We have a file of approximately 270 MB containing around 1600 INSERT
statements, each inserting a single JSON document. Each document is relatively large and includes arrays. Executing this file through cbq
takes about 45 minutes, which seems excessively slow.
Here’s what we’ve tried so far:
- Parallel Execution: Splitting the file and running multiple
cbq
sessions in parallel reduced execution time, but productionizing this approach would require additional time and effort. - Batch Inserts: We attempted batching by inserting 10 documents in a single
INSERT
statement, but this didn’t improve the performance. - Using
cbimport
: Whilecbimport
is significantly faster, it requires the file to be in JSON format, which involves additional preprocessing. - Ruling Out Network and Hardware Constraints:
- To eliminate network overhead, we ran the N1QL queries directly on the machine hosting Couchbase Server.

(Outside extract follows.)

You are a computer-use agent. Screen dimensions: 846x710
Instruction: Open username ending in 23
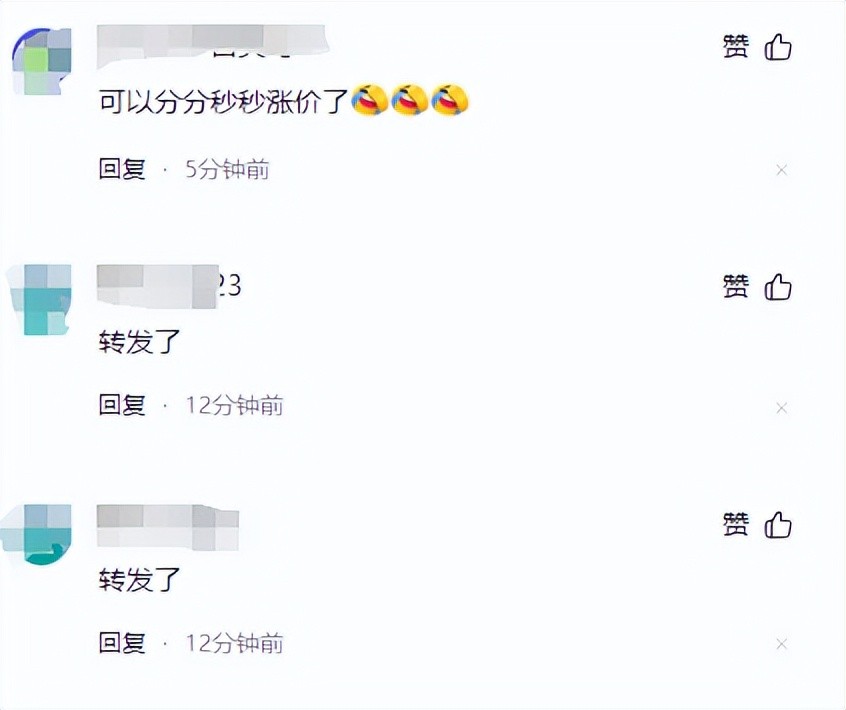(169, 286)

- We placed the file on a RAM disk to minimize disk I/O overhead.
Despite these efforts, the performance improvement has been minimal. We are keen to understand why processing takes so long. The documents are large, but not excessively so to justify such delays.
Is there any parameter or option in cbq
that could help speed up the process? We’ve already tried disabling logging to stdout
and other logs, but that didn’t help. Any insights would be greatly appreciated!